Crisis Language Map: Philippines Typhoon Rai (Odette)
Typhoon Rai made an initial landfall in Siargao Island, province of Surigao del Norte in Caraga region, northern Mindanao on 16 December 2021. It carried gusts up to 270 km/h with maximum sustained winds of 195 km/h near the centre making it the strongest storm to make landfall in the Philippines this year. The trail of the Typhoon Rai crossed the Philippine archipelago from Caraga to Eastern and Central Visayas and Palawan.
As of 20 December 2021, at least 208 people have died and 52 are still missing following its passage across Visayas and Mindanao Islands. The Philippines Department of Social Welfare and Development (DSWD) reported more than 630,000 displaced (of which 438,359 in 2,841 evacuation centers) and 1,805,000 affected across nine regions of central-southern Philippines. 54,783 houses were damaged, 20,102 damaged and 34,681 partially damaged.
There are over 120 languages spoken in the Philippines. Filipino, the standardized form of Tagalog, is the national language and used in formal education throughout the country. in the provinces where Typhoon Rai made landfall (Bohol, Cebu, Dinagat Islands, Negros Oriental, Palawan, Southern Leyte, Surigao del Norte), there are over 31 languages spoken. Cebuano is the most commonly spoken language, and 21% (2.02 million) of the population of those provinces speak a minority language (i.e. not the most commonly spoken language in their province) as their main language.
In times of need, communication with communities is key. Yet, emergencies can strain local communication infrastructure, and those who provide language services may themselves be affected.

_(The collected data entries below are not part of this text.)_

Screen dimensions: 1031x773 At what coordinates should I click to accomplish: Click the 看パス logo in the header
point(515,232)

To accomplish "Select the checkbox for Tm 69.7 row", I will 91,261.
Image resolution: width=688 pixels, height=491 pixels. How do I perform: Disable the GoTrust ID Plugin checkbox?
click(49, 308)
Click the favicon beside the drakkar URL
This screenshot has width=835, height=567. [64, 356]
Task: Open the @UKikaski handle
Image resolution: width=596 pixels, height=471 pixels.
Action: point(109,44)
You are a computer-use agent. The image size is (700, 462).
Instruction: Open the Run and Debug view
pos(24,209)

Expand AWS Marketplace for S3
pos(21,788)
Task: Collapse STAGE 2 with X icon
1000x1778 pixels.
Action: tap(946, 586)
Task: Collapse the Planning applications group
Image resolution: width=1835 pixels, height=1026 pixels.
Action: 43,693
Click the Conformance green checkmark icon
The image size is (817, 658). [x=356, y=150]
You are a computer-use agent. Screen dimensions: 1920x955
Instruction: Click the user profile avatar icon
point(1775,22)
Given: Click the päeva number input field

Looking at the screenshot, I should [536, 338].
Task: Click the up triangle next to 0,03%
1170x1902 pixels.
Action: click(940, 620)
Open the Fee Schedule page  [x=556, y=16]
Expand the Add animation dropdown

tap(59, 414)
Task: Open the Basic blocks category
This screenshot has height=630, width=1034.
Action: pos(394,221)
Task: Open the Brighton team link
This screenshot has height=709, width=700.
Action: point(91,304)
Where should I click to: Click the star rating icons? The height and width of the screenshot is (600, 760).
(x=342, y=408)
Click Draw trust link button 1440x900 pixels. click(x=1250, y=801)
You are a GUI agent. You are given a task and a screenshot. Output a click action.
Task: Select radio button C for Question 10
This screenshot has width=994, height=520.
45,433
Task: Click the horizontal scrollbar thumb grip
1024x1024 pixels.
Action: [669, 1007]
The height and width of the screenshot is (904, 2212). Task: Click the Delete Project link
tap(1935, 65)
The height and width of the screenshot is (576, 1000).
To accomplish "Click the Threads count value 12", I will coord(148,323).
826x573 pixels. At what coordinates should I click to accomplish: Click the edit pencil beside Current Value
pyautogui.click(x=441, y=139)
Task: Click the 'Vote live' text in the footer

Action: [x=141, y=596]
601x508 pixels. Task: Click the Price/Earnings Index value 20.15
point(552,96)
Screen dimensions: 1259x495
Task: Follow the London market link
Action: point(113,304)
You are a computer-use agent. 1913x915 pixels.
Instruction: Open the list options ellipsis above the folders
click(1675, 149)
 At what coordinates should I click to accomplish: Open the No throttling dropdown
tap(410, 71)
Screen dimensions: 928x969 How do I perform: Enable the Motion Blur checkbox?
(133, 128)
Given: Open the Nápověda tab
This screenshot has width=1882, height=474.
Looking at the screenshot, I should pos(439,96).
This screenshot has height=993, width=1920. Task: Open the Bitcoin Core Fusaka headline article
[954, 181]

To alleviate suffering and contribute to rapid recovery, it is important to get life-saving information to communities quickly, including through radio broadcasts and digital channels, in the languages of those affected. To ensure less well educated people and second-language speakers understand, communication should be short, simple, and clearly illustrated. Important information — including how to access services and where to report abuse — should be provided in plain language, without jargon, and with pictures when possible.